## Requirements:
a) In the piece on overlooked Radiohead songs, what reason does the writer give for 'Give Up The Ghost' being poorly received among Radiohead fans? Answer in one to three sentences.
b) Transcribe everything in the piece on overlooked Radiohead songs from "Contrary to the" down to "old and new.".

## Document passage:
The 10 most overlooked Radiohead songs
As the confines of hyper-focused genres try to edge Radiohead closer to the corner of the ring, the Oxfordshire four-piece have bobbed and weaved, dancing in between punches with the deftest footwork. They’re an elusive, intriguing and futureproof band who have cemented their legacy by being truly indefinable.
In a career that has spanned ten studio albums, they have set the blueprint for bands who think that the limitations of innovation are drawn around the performance of repeated melodies and trusted pedalboard setups. Instead, they’ve proven that the sonic identity of a band is woven into their expression regardless of it’s performance.
While a quick quizzing on the discography of Radiohead to any random by-passer might provoke murmurings of Ok, Computer, Pablo Honey, or maybe even In Rainbows the band boasts back-catalogue songs that any counter-culture musician, averse to commercial success, would be proud of.
Be it the structual familiarity of a Britpop jam, to the warped experimentalism of an electronically fused beat, Radiohead have a plethora of songs that have slipped through the cracks of public conciousness, and we’ve given it our best shot at ranking them.
The 10 most overlooked songs by Radiohead:
‘Give Up The Ghost’ (2011)
Contrary to the thoughts of my Radiohead ranking partner, I think this is one of Radiohead’s finer moments. While I have heard it described as many things—my favourite being something made by a busker in Byron Bay with a loop pedal—I think its simplicity dampens its reception amongst Radiohead fans, old and new.
When all of Radiohead’s pistons are firing, and they achieve a true sense of sonic innovation, the element that has heightened a song’s value has always been Yorke’s voice. Dark, delicate and deeply complex, it has the ability to humanise their music and capture the humanity within the experimentation. While ‘Give Up The Ghost’ can be argued as an overlooked moment for Radiohead as a whole, for me, it’s a performance that reaffirms Yorke’s position as a deeply influential yet harshly overlooked vocalist.
‘Myxomatosis’ (2003)

## Available data:
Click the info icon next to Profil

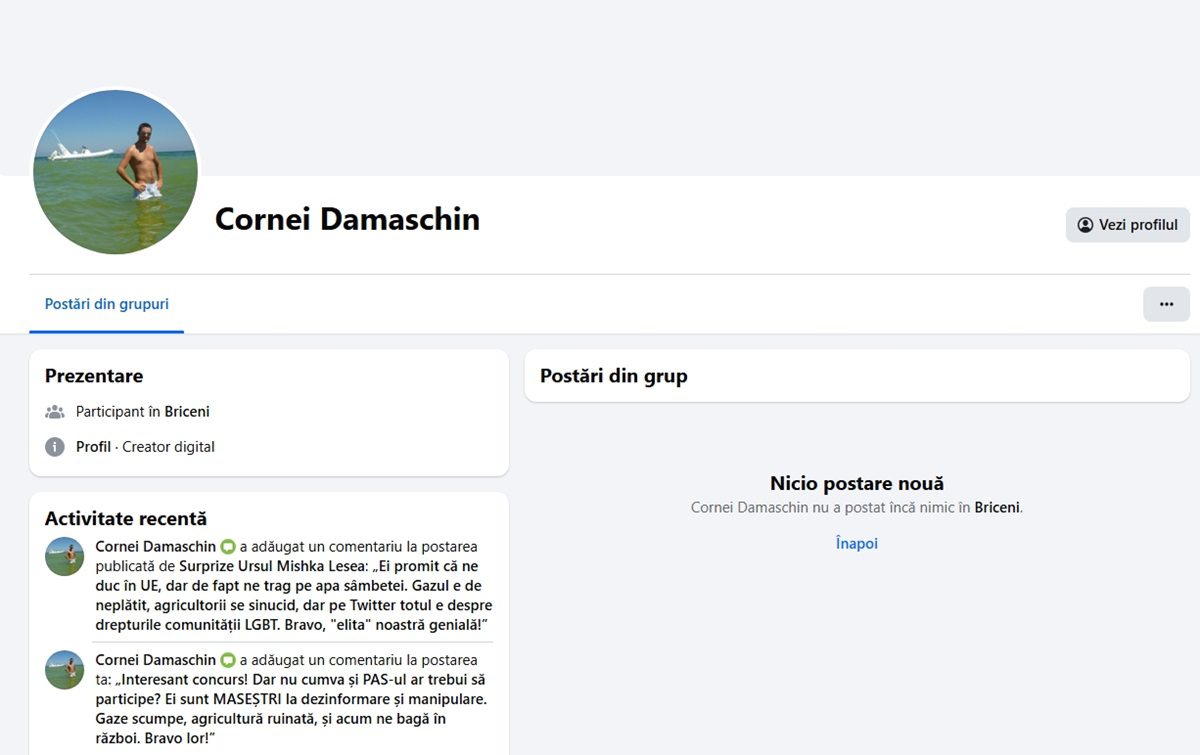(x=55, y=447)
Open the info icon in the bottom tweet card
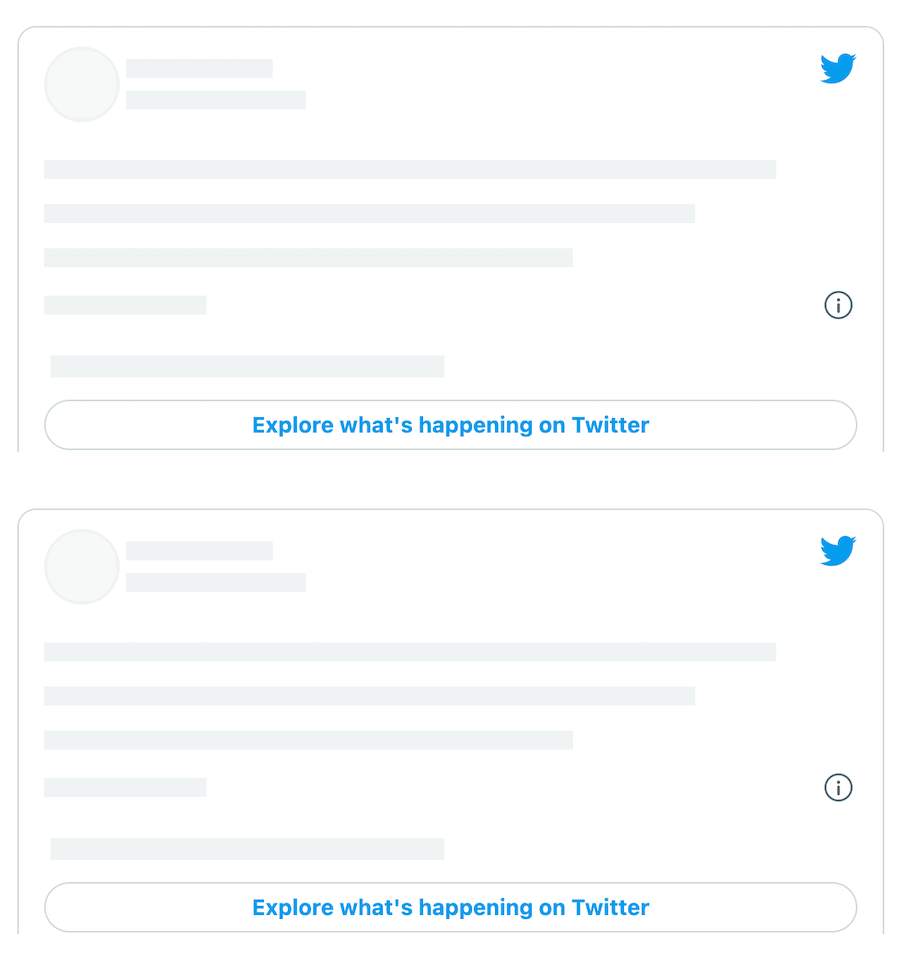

## Responses:
a) The writer thinks the song's simplicity dampens its reception among Radiohead fans, both old and new.

b)
Contrary to the thoughts of my Radiohead ranking partner, I think this is one of Radiohead’s finer moments. While I have heard it described as many things—my favourite being something made by a busker in Byron Bay with a loop pedal—I think its simplicity dampens its reception amongst Radiohead fans, old and new.